New World Orphans was influenced by Suicidal Tendencies and Minor Threat. The album's sound fuses heavy metal, hip hop and punk rock; it also includes elements of hardcore punk, funk and reggae. The album's lyrics derive from the 9/11 Truth movement, criticism of George W. Bush, the existence of extraterrestrial life, the economy and the Iraq War.

== Background ==
Hed PE had been working on the album since before the release of The D.I.Y. Guys with front man Jared Gomes notifying it through various MySpace posts. Three studio recorded tracks rumored to be on New World Orphans, "War on the Middle Class", "Ordo (ab Chao)", and "Bloodfire", were released via the live CD/DVD combo set, The D.I.Y. Guys on July 8, 2008. The tracks were rough versions of what would later appear on the album.

On November 4, 2008, the band released the music video for "Ordo (ab Chao)" via the band's MySpace. The video showed a different mix than that of the version released on The D.I.Y. Guys, including new instrumentation such as a melodica during the verses.
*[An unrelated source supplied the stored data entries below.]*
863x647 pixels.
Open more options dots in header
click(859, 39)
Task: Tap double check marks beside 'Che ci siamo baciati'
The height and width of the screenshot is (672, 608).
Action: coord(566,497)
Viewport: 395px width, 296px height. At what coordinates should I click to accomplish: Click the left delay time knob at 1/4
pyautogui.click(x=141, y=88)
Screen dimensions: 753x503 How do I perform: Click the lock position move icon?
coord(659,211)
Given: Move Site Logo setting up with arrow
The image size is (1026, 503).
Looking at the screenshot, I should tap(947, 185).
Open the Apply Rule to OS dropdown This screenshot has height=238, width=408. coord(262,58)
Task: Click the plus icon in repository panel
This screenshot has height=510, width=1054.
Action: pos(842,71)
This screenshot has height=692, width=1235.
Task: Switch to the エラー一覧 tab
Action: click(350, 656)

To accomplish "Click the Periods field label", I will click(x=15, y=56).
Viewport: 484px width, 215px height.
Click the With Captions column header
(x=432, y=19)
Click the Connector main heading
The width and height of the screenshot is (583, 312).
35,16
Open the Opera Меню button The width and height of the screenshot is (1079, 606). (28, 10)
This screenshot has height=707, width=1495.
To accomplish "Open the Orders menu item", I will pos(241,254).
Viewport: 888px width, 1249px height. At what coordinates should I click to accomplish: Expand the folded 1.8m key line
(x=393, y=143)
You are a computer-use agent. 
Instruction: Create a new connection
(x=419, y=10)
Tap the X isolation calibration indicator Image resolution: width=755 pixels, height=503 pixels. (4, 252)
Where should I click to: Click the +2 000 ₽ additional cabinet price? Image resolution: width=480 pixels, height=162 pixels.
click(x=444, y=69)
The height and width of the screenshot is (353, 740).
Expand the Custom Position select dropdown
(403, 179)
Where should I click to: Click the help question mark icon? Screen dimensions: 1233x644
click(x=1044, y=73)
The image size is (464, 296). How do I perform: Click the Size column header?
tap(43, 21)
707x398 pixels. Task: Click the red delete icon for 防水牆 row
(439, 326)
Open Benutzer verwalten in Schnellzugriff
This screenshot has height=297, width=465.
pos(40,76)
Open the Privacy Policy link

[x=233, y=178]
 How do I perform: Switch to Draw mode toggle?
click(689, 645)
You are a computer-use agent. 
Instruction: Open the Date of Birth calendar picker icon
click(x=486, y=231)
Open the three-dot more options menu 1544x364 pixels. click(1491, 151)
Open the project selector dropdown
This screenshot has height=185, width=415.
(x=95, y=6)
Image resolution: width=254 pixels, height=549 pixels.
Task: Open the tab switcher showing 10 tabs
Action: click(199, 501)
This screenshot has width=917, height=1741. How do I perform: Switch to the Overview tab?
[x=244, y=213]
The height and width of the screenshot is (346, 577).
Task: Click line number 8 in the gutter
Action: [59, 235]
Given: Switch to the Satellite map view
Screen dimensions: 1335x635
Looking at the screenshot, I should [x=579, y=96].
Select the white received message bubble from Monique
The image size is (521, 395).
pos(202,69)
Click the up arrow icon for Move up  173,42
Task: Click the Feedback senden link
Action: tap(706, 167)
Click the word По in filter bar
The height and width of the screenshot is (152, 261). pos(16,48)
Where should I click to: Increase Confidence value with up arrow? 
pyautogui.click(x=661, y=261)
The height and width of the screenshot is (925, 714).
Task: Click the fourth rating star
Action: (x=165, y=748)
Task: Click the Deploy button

On November 25, 2008, New World Orphans second single, "Renegade", premiered online on the band's official Facebook account. A video for the song was produced, and premiered on December 20. It was directed by Philip Carrer and Chad Archibald and produced by Lee Hartney of the Smith Street Band for Guelph's premiere film production studio Black Fawn Film alongside film collective Bleeding Apple. Drummer Chris Hendrich appears in the "Renegade" music video with the band.

On November 19, 2008, the official track listing and album artwork were revealed. The album was released in three different color variations of the cover: black, red and white. Each version features exclusive tracks corresponding to their version color. The artwork and final track listing were officially posted via the album's official promotional website.

New World Orphans also features guest collaborations including Suburban Noize Records' Kottonmouth Kings and The Dirtball, and Strange Music's Tech N9ne.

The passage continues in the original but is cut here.